■ **TASK INPUT**

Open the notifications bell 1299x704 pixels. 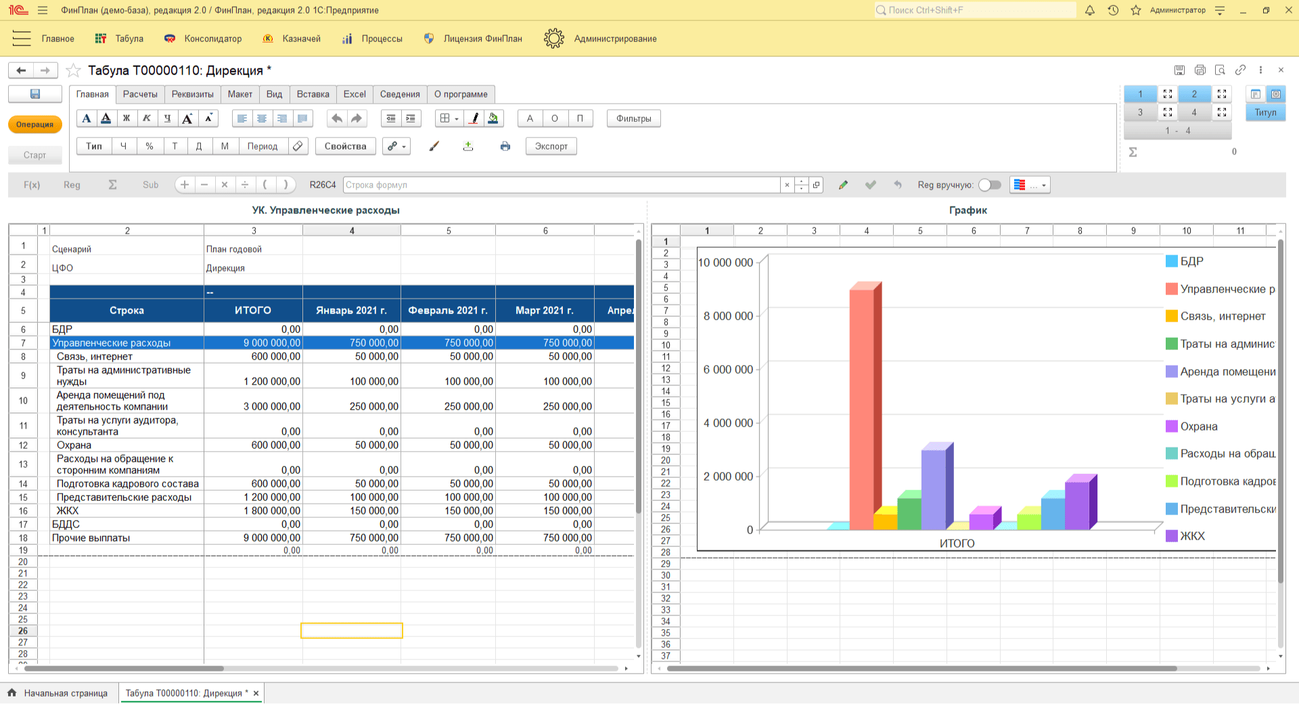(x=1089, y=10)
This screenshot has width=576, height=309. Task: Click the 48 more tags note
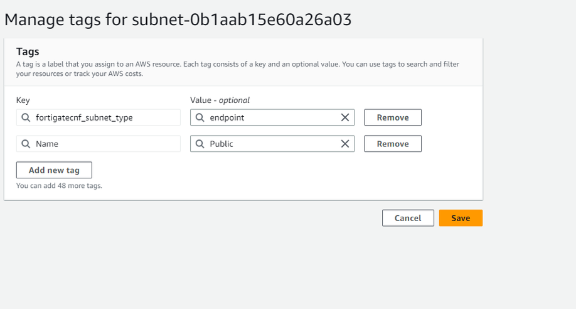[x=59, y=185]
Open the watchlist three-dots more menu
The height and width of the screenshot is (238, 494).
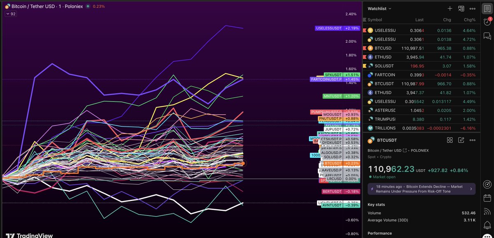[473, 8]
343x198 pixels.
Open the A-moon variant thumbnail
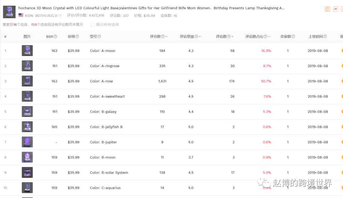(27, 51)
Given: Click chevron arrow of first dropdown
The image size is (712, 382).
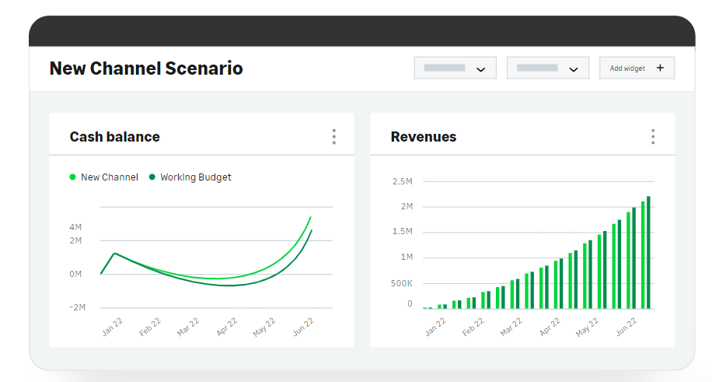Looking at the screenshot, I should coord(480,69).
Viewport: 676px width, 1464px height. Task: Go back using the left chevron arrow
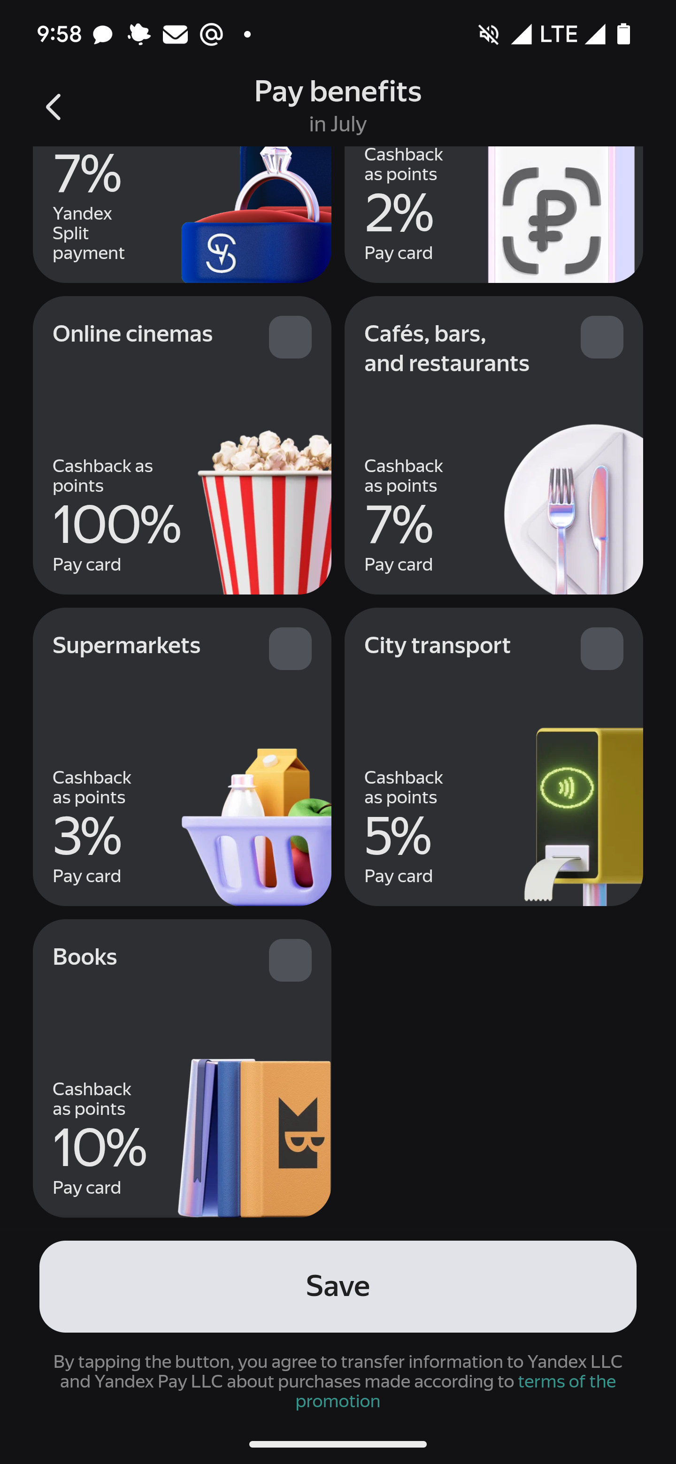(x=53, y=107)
* * *
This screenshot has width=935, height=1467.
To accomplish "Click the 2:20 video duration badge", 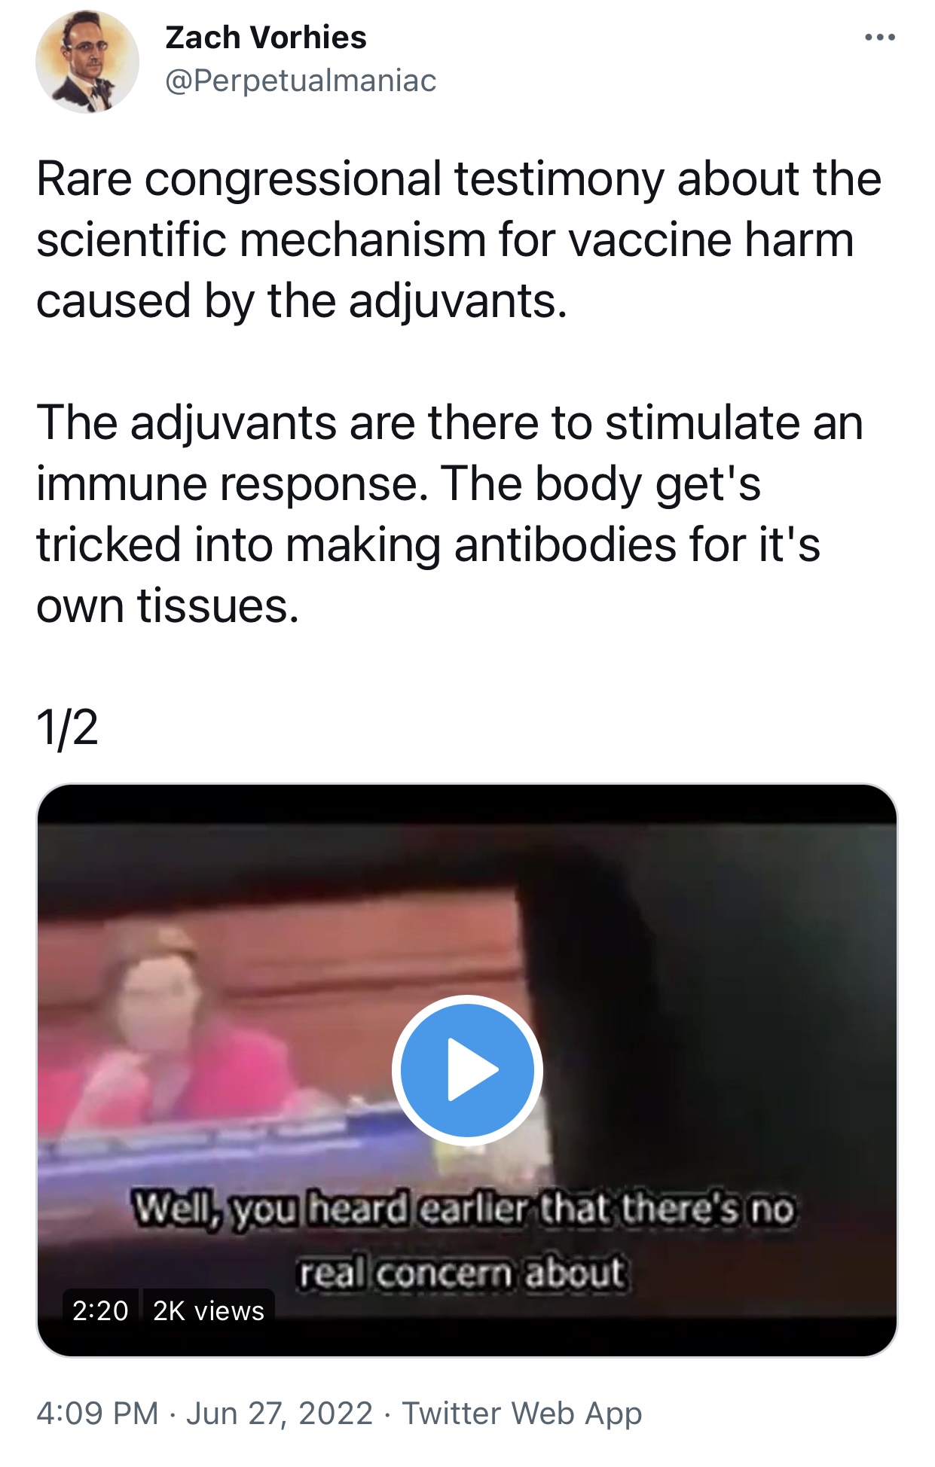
==
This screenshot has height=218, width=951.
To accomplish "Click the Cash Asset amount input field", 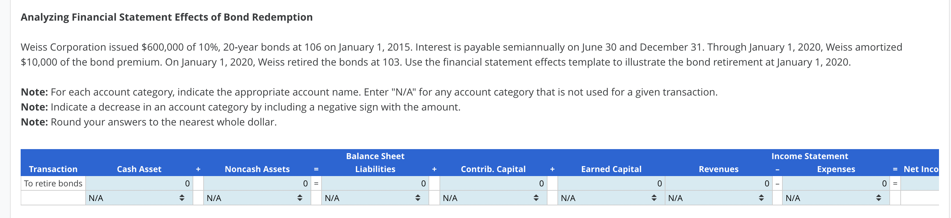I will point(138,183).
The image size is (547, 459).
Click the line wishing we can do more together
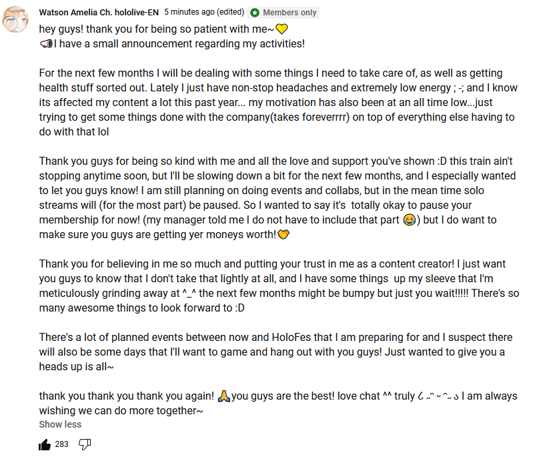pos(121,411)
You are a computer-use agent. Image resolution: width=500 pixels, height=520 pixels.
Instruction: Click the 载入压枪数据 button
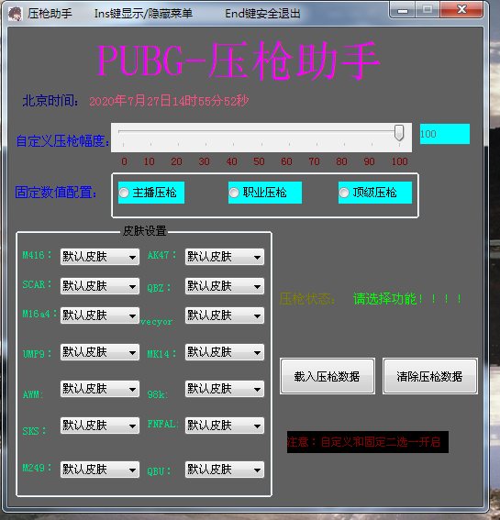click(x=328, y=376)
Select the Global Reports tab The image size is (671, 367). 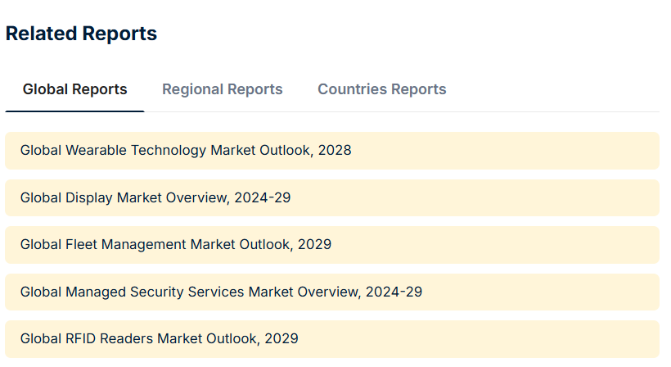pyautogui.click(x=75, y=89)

■ **INSTRUCTIONS FOR THE TASK**
The lines to set down run from the line with "This screenshot has width=935, height=1467." up to and including the line with "the 2:20 video" in the entries above. Reproduce them exactly, with no pictures.

■ **EXERCISE RESPONSE**
This screenshot has width=935, height=1467.
To accomplish "Click the 2:20 video duration badge", 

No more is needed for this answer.